Never in its history has budo, the martial way, prospered so much as it has in the three decades that have passed since the end of World War II. Today many different kinds of combat techniques are taught in many place throughout the world. But I am puzzled by at least one aspect of this phenomenon: among the styles of budo currently fashionable, there are things that can on no account be considered combat techniques. Because television and the motion pictures carelessly pass off any kind of fighting as oriental martial arts, I find myself at a loss to know what the word budo means today. But, leaving the question of quality aside, I can say that it is a good thing that many people are now learning the martial arts in one form or another and are putting into practice in their own lives and ways of thinking some of the good points of budo.
Nonetheless, it is wrong to sacrifice or distort the true nature or the content of the combat techniques solely for the sake of introducing them to larger numbers of people. It is true that each age must develop its own interpretation of budo, but such interpretations must not diverge from the basic nature of the martial way. And I believed that budo as taught today can often be said to have gone too far. If each practitioner of the martial arts does not stop bowing to the times for the sake of spreading his own individual teaching and devote serious thought to the true nature of budo itself, there can be no development for the martial arts in the future.
Fundamentally the martial arts are matters of severity and gravity because, in the past, their very practice involved risk of life and limb. People who engaged in them often found themselves on the brink of death. Today, of course, there is little risk of life involved in the martial arts, but this does not mean that their essential nature has altered. Even though the martial arts today are treated as sports, the people who practice them must never forget the element of severity based on the risk of life. Furthermore, instructors must bear this nature in mind always. Men who use teaching of the martial arts as no more than a way to make a livelihood, who try to sell martial techniques piecemeal for their own advantage, or who use their knowledge for the sake of selfish gain contribute nothing to the growth of budo.
While I was on the front lines of the fighting in China during World War II, I learned the nature of human life.
At the same time, I learned the true value of chüan-fa (kempo) as a result of being able to study with Wang Hsiang-ch'i, the greatest chüan-fa expert in China of his time. Although before meeting him I had developed self-confidence in the martial arts-especially kendo and judo Wang taught me the greatness of true budo.

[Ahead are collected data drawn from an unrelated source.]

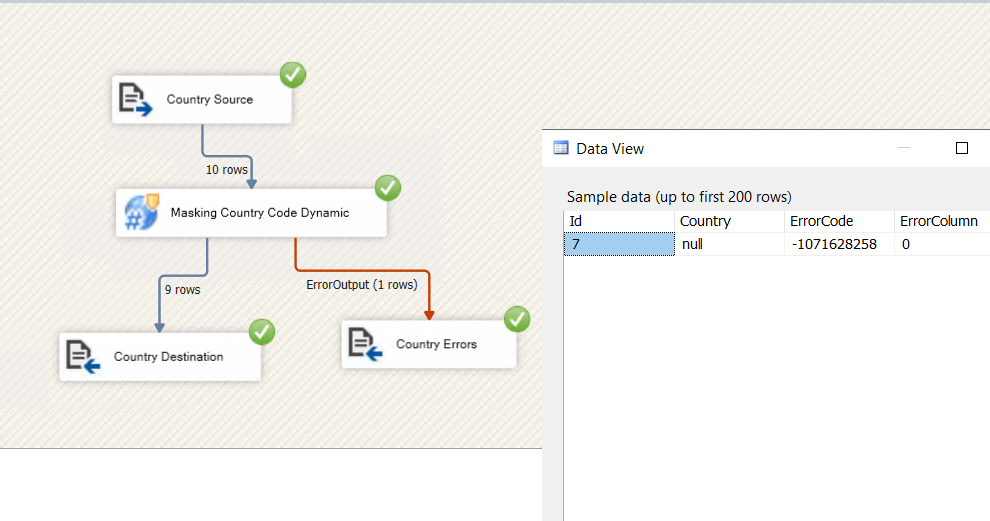Select the Id column header
Viewport: 990px width, 521px height.
[618, 221]
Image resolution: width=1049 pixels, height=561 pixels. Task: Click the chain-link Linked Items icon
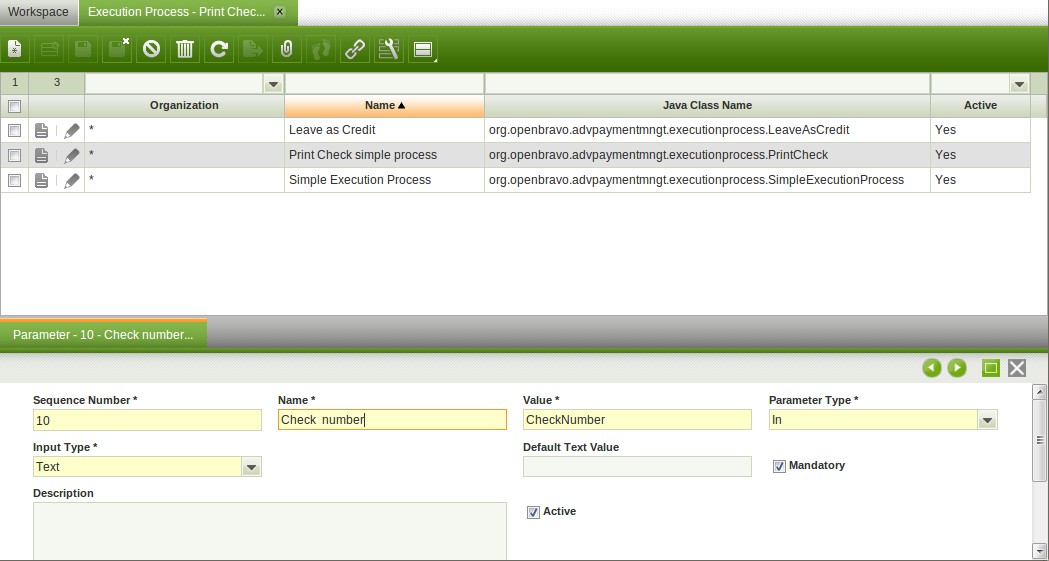tap(355, 49)

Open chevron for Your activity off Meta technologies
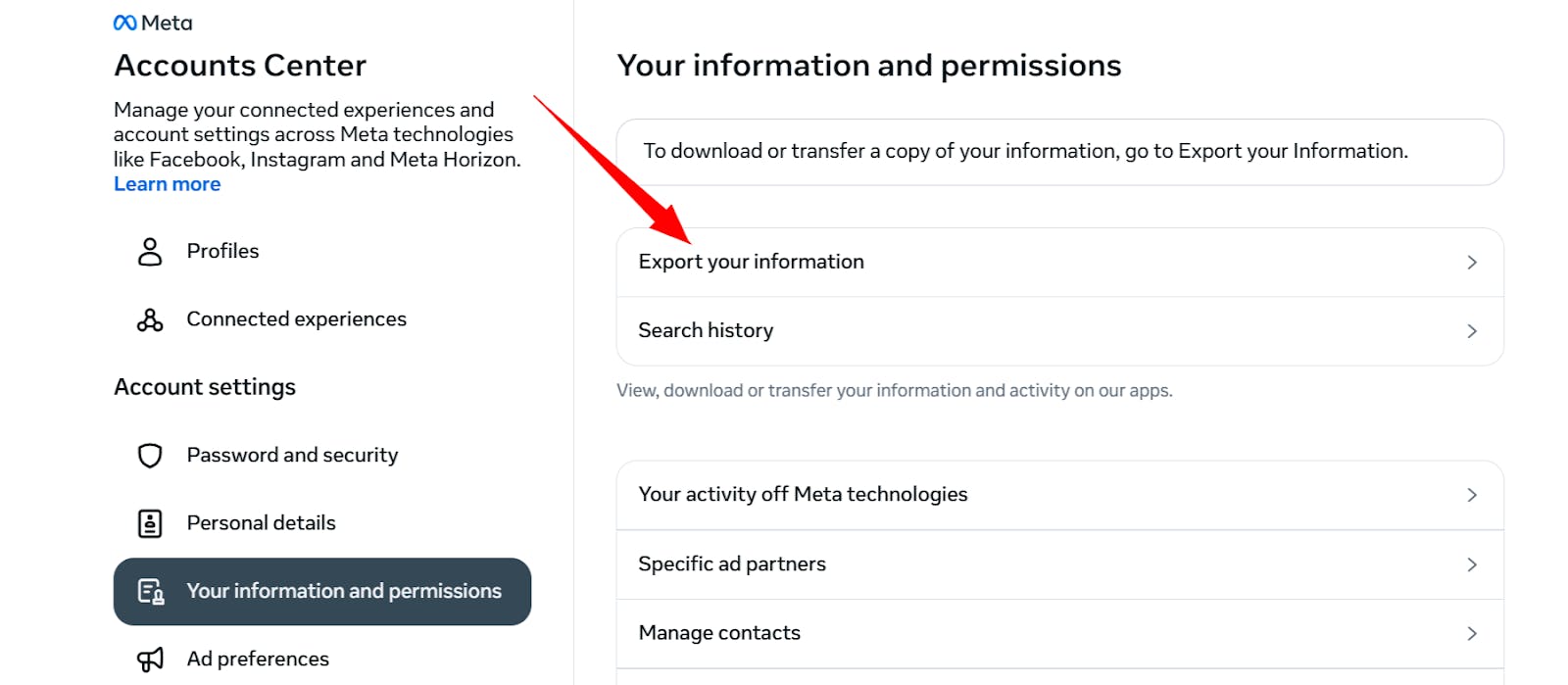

Wang Hsiang-ch'i's teaching method required immense amounts of time and would be considered highly ineffectual in these days of unquestioning faith in rationalize ways of thought. For instance, the development of ki the subject of much of this book 'was taught by means of a long and, to a young and impatient man like me, arduous method of repeating standing Zen for years until the individual developed the power of ki from within his own body. But now, after thirty years have passed since I parted with him, I have come to realize the meaning of Wang Hsiang-ch'i's teaching because throughout that time I have believed in them and have put them into practice.
In other words, understanding the martial arts requires a long time in which the individual must perfect his techniques and become convinced of their value and effectiveness. No amount of rationalism or scientific thinking can produce the effect needed. The person who would pursue the true nature of the martial arts cannot hope to understand what he is doing if he is concerned with which training methods are progressive and which are old-fashioned, for the only method is to throw oneself into the martial arts with total devotion and to cultivate both one's body and one's ki.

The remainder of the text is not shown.